Where there is semiosis, sign activity, there is interpretation, translation, adaptation as in the case of a novel and its translation into the signs of filmic discourse, or of a joke narrated through the images of a comic strip, music interpreted through the signs of dance, a painting transposed into voice, and again as in the case of the signs of nature and its spectacles translated, interpreted and adapted into the infinite array of the different human expressive mediums at our disposal, wherewith nature is translated into the sign systems of human culture and most often enhanced by them. From this point of view consider, for instance, scientific progress in the realm of cybersemiosis, the body empowered through technology, its signifying potential and capacity for action magnified through processes of adaptation into the verbal and nonverbal languages of other sign systems whether relating to the sciences, robotics and human life in outer space, to the practices of everyday life, to politics, medicine, sports, war, or to the artistic sphere with the production of novels, filmic discourse, music, the now classic film Matrix, to cite just a few examples among the infinite.

With respect to the globality of semiosis, our main focus in this paper is interlingual translation as it takes place among different verbal languages, the relation among verbal texts translated, interpreted, transferred, transvaluated, transaccentuated, transposed and readapted into the sign systems of other verbal languages. In the processes of interlingual translation a question of central importance concerns the nature of the relation between the original text and the translated text.

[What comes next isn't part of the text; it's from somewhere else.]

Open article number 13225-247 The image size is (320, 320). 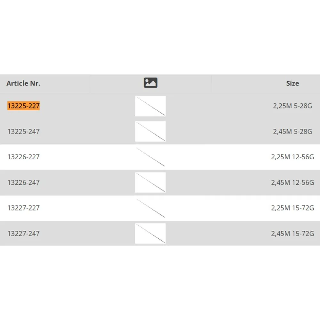click(24, 132)
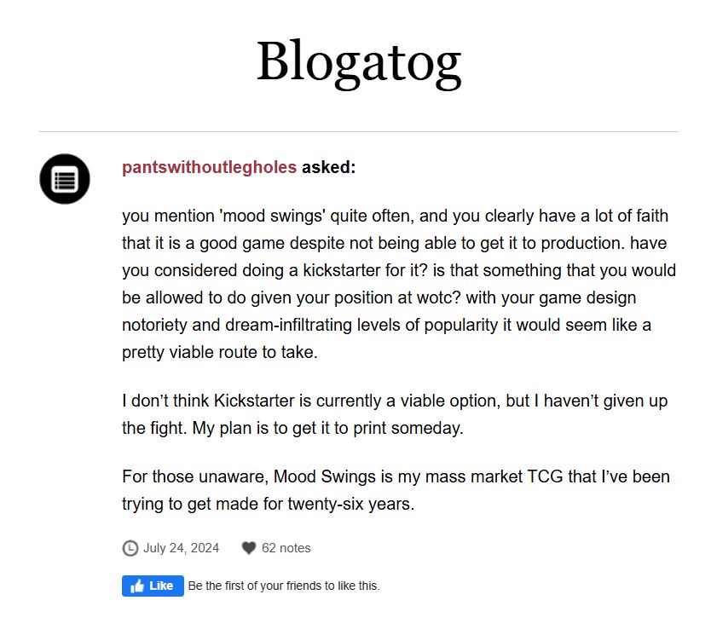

Doubtlessly these two texts are similar to each other, but what is the nature of such similarity? The paradox of translation consists in the fact that the text must remain the same whilst becoming other simply because it has been reorganized into the expressive modalities of another language. This consideration has led to our formulation of the expression “Lo stesso altro” / “The same other,” which Umberto Eco deemed most appropriate: the translated text is identical to the original text and at once altogether different from it. And this is so whether we are dealing with a verbal or a nonverbal text and its adaptation into the signs of another sign system, of another text whether verbal or nonverbal.

All this reflects on another aspect of the problem of translation, the question of the status of the translator. In the relation to the author of the original text the translator is often reduced to the function of spokesman, mouthpiece, transmitter. And author function (Foucault) as well is problematic in the translation relation.

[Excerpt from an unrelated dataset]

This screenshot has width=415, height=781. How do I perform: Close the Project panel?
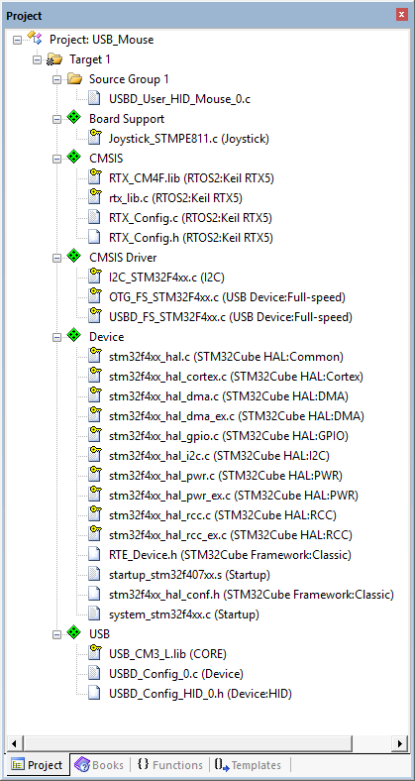401,15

With the expression Dire quasi la stessa cosa (Saying almost the same thing), Umberto Eco (2003) tells us that translation is not limited to the impersonal transfer of content from one linguistic recipient to another, that the relationship between the original and translated text is “rélevant,” as Jacques Derrida (1999) would say. Eco’s “almost” translated into our terminology tells of the translator’s “singularity,” “otherness,” “unreplaceability,” of “responsibility” as implicated in the work of translation. Our allusion here is not to responsibility reduced to “technical responsibility,” but rather responsibility as it emerges in terms of “responsive understanding” and “moral responsibility,” as Mikhail M. Bakhtin says.

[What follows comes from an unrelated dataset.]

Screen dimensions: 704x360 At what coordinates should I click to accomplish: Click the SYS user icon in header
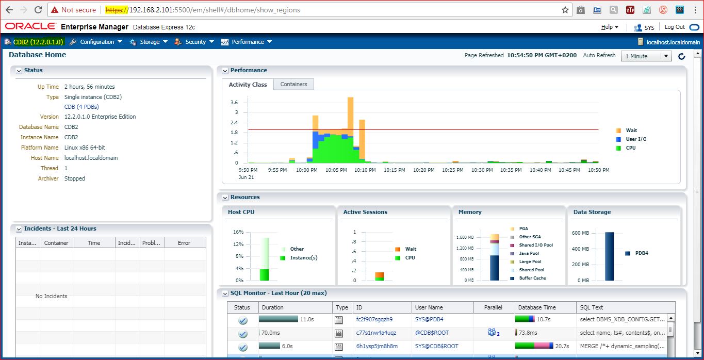click(638, 27)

As the same Bakhin has amply demonstrated, “secondary” or “complex” genres, that is, the genres of literary writing, shed light on “primary” or “simple” genres, that is, those of everyday discourse, and not vice versa. This also means to say that problems of literary translation that concern secondary, complex texts can contribute to a better understanding of problems of non-literary translation involving primary, simple texts.

A pivotal issue in our own approach to the question of translation is that translation of a text concerns the relation of that text to “language” understood as a “modelling device” (Sebeok), as the “play of musement” (Peirce), where the allusion is to the characteristic capacity of “language as modelling” to produce “an infinite number of possible worlds” (Leibniz). Translatability concerns this relation between the text and language understood as “language as modelling”. Insofar as it is a text, the text in fact calls for translation.